Background: Rev-like proteins are post-transcriptional regulatory proteins found in several retrovirus genera, including lentiviruses, betaretroviruses, and deltaretroviruses. These essential proteins mediate the nuclear export of incompletely spliced viral RNA, and act by tethering viral pre-mRNA to the host CRM1 nuclear export machinery. Although all Rev-like proteins are functionally homologous, they share less than 30% sequence identity. In the present study, we computationally assessed the extent of structural homology among retroviral Rev-like proteins within a phylogenetic framework.

Results: We undertook a comprehensive analysis of overall protein domain architecture and predicted secondary structural features for representative members of the Rev-like family of proteins. Similar patterns of α-helical domains were identified for Rev-like proteins within each genus, with the exception of deltaretroviruses, which were devoid of α-helices. Coiled-coil oligomerization motifs were also identified for most Rev-like proteins, with the notable exceptions of HIV-1, the deltaretroviruses, and some small ruminant lentiviruses. In Rev proteins of primate lentiviruses, the presence of predicted coiled-coil motifs segregated within specific primate lineages: HIV-1 descended from SIVs that lacked predicted coiled-coils in Rev whereas HIV-2 descended from SIVs that contained predicted coiled-coils in Rev. Phylogenetic ancestral reconstruction of coiled-coils for all Rev-like proteins predicted a single origin for the coiled-coil motif, followed by three losses of the predicted signal. The absence of a coiled-coil signal in HIV-1 was associated with replacement of canonical polar residues with non-canonical hydrophobic residues. However, hydrophobic residues were retained in the key 'a' and 'd' positions, and the α-helical region of HIV-1 Rev oligomerization domain could be modeled as a helical wheel with two predicted interaction interfaces. Moreover, the predicted interfaces mapped to the dimerization and oligomerization interfaces in HIV-1 Rev crystal structures.

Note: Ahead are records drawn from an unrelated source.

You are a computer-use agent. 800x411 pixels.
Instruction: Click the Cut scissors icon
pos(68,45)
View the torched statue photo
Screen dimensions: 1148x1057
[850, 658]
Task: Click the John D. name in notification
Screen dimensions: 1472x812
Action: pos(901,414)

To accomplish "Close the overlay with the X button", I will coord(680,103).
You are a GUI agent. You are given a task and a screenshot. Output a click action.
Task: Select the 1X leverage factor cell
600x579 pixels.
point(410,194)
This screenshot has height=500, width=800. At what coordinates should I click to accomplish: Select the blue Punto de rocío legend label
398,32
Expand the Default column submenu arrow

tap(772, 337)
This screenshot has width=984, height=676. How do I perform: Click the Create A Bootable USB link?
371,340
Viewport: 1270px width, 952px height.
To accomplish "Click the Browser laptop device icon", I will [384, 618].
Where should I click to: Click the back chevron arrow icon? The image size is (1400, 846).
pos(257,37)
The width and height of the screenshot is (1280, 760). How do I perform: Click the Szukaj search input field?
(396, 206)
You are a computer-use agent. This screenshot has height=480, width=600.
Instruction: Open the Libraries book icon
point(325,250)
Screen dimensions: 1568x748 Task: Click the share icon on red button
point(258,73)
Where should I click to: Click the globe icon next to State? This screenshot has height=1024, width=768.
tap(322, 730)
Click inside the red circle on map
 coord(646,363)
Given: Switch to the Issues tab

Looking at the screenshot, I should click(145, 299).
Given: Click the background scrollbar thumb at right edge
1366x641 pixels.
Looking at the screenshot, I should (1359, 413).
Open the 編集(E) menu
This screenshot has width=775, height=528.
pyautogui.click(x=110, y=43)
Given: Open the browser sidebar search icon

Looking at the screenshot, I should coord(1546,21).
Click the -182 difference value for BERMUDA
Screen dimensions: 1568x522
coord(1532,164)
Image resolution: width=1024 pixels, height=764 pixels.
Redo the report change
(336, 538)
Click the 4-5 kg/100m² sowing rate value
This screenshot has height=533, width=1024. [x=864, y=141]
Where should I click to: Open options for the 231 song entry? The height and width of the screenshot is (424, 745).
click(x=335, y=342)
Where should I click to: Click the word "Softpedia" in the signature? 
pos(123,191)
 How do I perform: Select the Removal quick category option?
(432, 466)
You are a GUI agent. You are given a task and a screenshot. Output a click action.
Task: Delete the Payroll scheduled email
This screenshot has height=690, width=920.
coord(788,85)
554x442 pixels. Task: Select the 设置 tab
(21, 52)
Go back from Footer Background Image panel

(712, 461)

Helical wheel projections of other retroviral Rev-like proteins, including endogenous sequences, revealed similar interaction interfaces that could mediate oligomerization.

Conclusions: Sequence-based computational analyses of Rev-like proteins, together with helical wheel projections of oligomerization domains, reveal a conserved homogeneous structural basis for oligomerization by retroviral Rev-like proteins.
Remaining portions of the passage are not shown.